Franklin Blake

Character Analysis

Franklin is the person responsible for putting together all of the narratives that make up the novel. In a sense, he's like the fictional editor of The Moonstone. He's also the closest this novel comes to a romantic hero. After all, he's the guy who eventually gets the girl. He is described by each of the narrators in some detail, and he contributes a narrative from his own point of view. And yet he's a very hard character to pin down. Why is that?

Well, Betteredge has a theory: he thinks that Franklin is hard to pin down because of his foreign education. Franklin was educated partly in England, partly in France, partly in Germany, and partly in Italy. Betteredge thinks that Franklin's complexity is a direct result of this:

He had come back with so many different sides to his character, all more or less jarring with each other, that he seemed to pass his life in a state of perpetual contradiction with himself. He could be a busy man, and a lazy man; cloudy in the head, and clear in the head; a model of determination, and a spectacle of helplessness, all together. (1.1.6.53)

Franklin's time in foreign countries has actually changed his personality. He "had his French side, and his German side, and his Italian side—the original English foundation showing through, every now and then" (1.1.6.53). Franklin is like the Moonstone itself: he has lots of different facets, and looks different depending on the light and the circumstances.

This description is one of the first times that changefulness is associated with foreignness.

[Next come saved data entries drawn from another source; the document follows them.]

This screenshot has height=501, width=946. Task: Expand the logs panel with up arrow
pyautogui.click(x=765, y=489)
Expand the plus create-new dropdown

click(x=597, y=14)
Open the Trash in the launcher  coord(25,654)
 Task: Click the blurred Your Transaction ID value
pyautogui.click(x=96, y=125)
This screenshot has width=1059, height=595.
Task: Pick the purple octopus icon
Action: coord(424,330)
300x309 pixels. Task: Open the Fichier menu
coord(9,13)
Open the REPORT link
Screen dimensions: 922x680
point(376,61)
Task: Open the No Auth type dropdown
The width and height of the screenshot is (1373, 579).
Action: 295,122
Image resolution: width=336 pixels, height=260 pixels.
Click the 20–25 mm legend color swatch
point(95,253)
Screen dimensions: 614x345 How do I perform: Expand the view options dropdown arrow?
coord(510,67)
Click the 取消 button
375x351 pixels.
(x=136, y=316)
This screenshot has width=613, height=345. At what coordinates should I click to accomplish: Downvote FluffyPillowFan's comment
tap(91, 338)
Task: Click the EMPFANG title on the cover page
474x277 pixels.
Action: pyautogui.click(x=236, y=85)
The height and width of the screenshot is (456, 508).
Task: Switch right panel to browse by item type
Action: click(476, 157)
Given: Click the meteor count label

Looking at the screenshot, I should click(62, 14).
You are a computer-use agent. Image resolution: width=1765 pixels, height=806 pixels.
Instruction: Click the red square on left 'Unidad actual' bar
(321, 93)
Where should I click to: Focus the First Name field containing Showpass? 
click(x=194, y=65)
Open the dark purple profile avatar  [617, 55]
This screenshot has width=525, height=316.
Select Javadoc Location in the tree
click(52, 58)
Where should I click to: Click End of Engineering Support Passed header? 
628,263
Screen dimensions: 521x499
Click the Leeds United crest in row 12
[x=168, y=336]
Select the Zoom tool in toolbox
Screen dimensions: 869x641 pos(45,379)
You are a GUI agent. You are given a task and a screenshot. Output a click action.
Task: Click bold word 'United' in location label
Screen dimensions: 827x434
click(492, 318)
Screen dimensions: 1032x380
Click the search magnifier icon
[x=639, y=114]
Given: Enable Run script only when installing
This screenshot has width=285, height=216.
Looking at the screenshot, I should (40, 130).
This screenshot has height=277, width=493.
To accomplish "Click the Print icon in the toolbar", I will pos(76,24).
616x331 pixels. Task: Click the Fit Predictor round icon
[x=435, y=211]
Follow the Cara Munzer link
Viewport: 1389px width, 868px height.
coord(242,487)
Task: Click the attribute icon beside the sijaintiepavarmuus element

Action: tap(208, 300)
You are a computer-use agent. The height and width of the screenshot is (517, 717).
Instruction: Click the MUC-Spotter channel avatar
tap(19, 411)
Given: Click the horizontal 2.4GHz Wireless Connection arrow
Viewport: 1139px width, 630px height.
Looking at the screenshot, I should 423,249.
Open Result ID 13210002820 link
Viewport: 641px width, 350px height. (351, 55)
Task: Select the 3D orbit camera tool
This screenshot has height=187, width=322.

Notice how his "Englishness" is the only thing that's solid about him – it's the "foundation." Of course, this is all according to Betteredge's description, and we already know that we can't necessarily trust all of his opinions about foreignness. After all, Franklin claims that Betteredge's theory about the "foreign sides" to his character is totally silly. But it's true that Franklin does seem to change his mind with astonishing frequency, so maybe there is something to Betteredge's idea.